# 1st round of Speed Touring Car Championship is on this weekend



## scottn2retro (Mar 20, 2002)

The first round of the Speed Touring Car Championship that was run at Sebring will be on Speed this Saturday at 4pm (I assume EST) and re-broadcast at 9pm.


----------



## scottn2retro (Mar 20, 2002)

Hint . . .


----------



## Chris330Ci (Jan 23, 2002)

I'll be watching! :thumbup:


----------



## TGray5 (Jan 22, 2002)

Thanks for the reminder:thumbup: 

BTW, for those with TIVO, I set up keyword wishlist for 

"speed" Championship

Those keywords will get you the two programs and not any extranious ones.


----------



## DannO (Apr 25, 2002)

TIVO is god's gift to race fans.

I saw the race at Sebring, looking forward to it this weekend!

They are also showing the GT race. Good stuff! Randy Pobst in an Audi RS6. yum.


----------



## elbert (Mar 28, 2002)

scottn2retro said:


> *Hint . . . *


Yeah, great, thanks a lot :slap:


----------



## Akakubi (Dec 21, 2001)

Man, Stuck can DRIVE!


----------



## scottn2retro (Mar 20, 2002)

elbert said:


> *Yeah, great, thanks a lot :slap: *


Actually, the broadcasts are at least a couple of weeks after the events, so the results are already known. Still good to see the action - especially in the GT race. Stuck was unbelievable. Imagine if he hadn't had to start at the back of the field. I don't know if he could have passed the Corvette, but I think he could have gotten past the Porsche for 2nd. Without the power steering failure (which also caused his spin), Auberlen would have been in the hunt for 2nd.

Boris had a tough day, though


----------



## elbert (Mar 28, 2002)

scottn2retro said:


> *Actually, the broadcasts are at least a couple of weeks after the events, so the results are already known. *


Only if you look for them (or someone spoils the secret  ) Coverage is so minimal (other than a couple web pages) you can usually avoid seeing the results.
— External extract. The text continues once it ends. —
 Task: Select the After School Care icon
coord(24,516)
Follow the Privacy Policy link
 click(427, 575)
No big deal tho. However, if you gave away the GT results, I'd have to hunt you down


----------



## TGray5 (Jan 22, 2002)

But he was kind enough not to post the results in the Subject line...which seems to happen on the 'other' forum all the time.


----------



## scottn2retro (Mar 20, 2002)

I tried not to give too much away - just a teaser  

In the touring, there were nice duels out there - Will Turner and Dobson comes to mind as one of them. I don't have the official results handy, but finishers of note for people we may be familiar with: Mickey Miller of Bullet Performance in nearby Costa Mesa finished around 22nd and I think Clay for bimmerworld (which b'forums is a sponsor) finshed around 30th.
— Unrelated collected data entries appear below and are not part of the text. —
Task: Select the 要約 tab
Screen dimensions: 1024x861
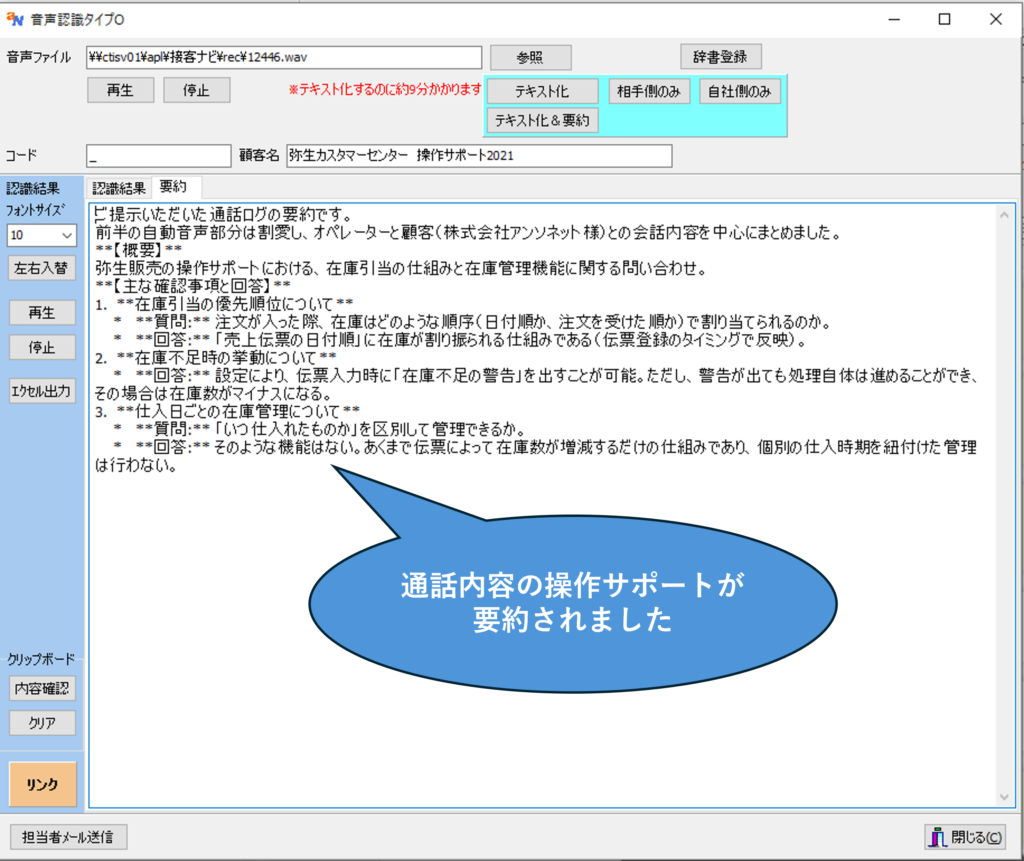Action: pos(173,187)
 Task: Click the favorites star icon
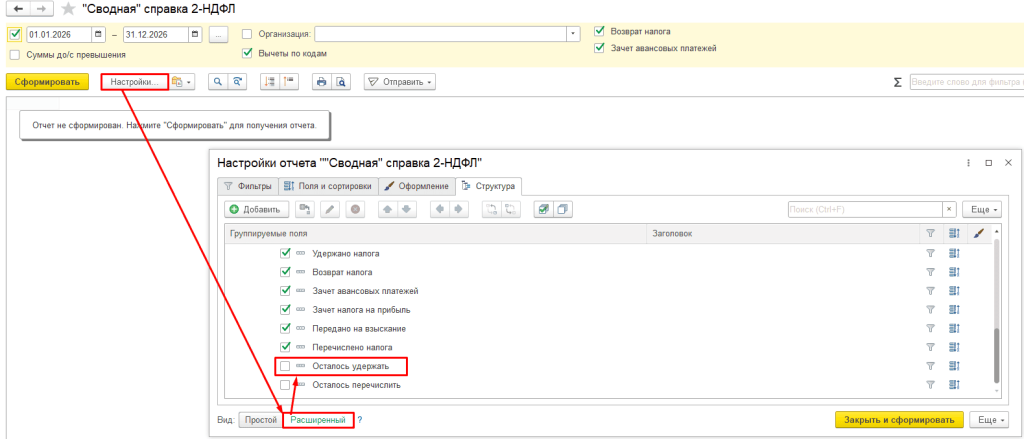click(68, 9)
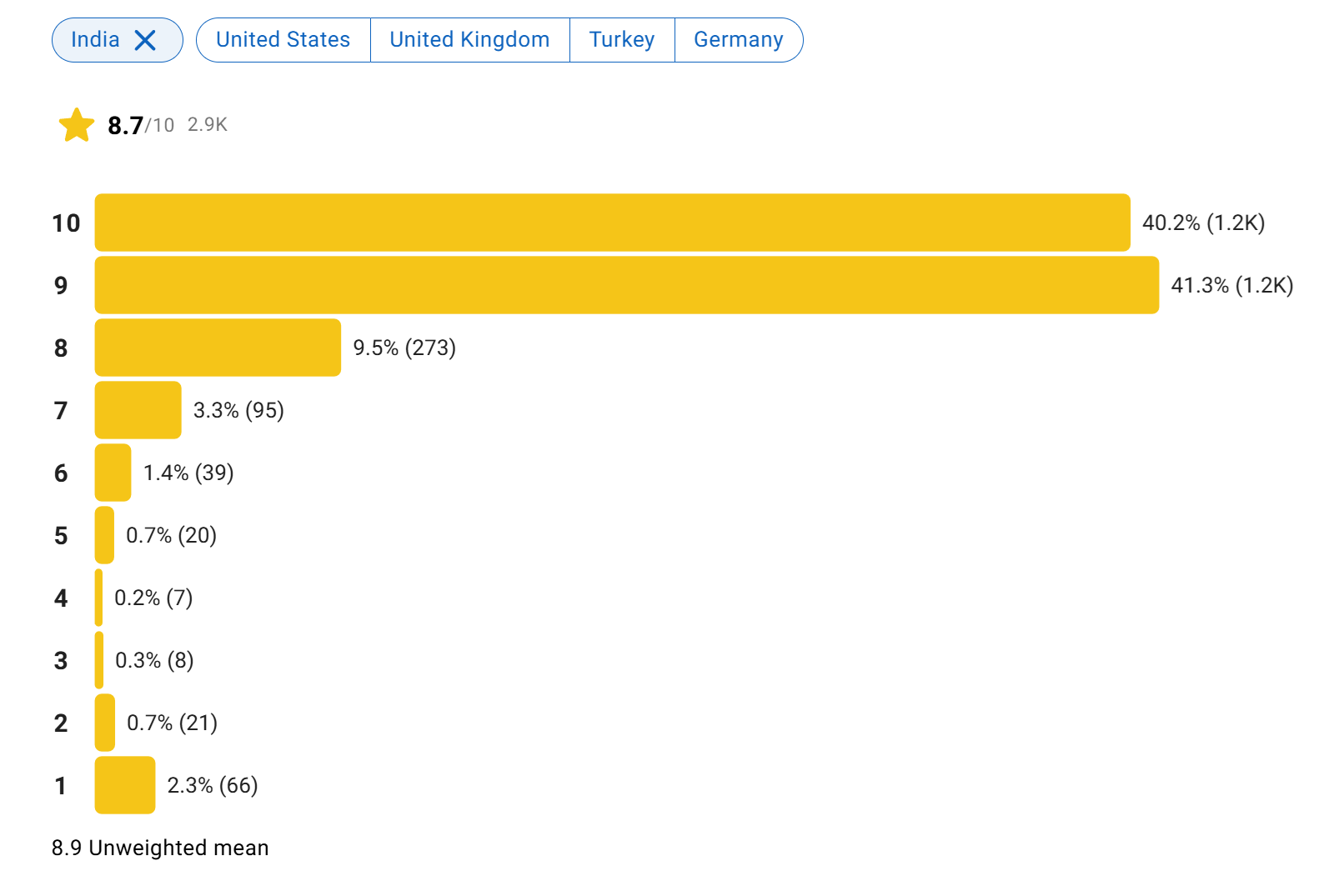This screenshot has height=896, width=1324.
Task: Click the 8.9 Unweighted mean text
Action: click(160, 848)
I hope I don't screw things up by mentioning it now (and it's not a done deal), but I've been trying to work out an arrangement with Will Turner to get "bimmerfest.com" on the side of Bill Auberlen's car for a few races. I think that would be pretty cool.


----------



## OBS3SSION (Oct 1, 2002)

BTW... what happened to Realtime/Acura in the GT races?

Oh, and did I ask yet if anyone knows if Derek Bell will be back for Audi's 3rd "TBA" car?


----------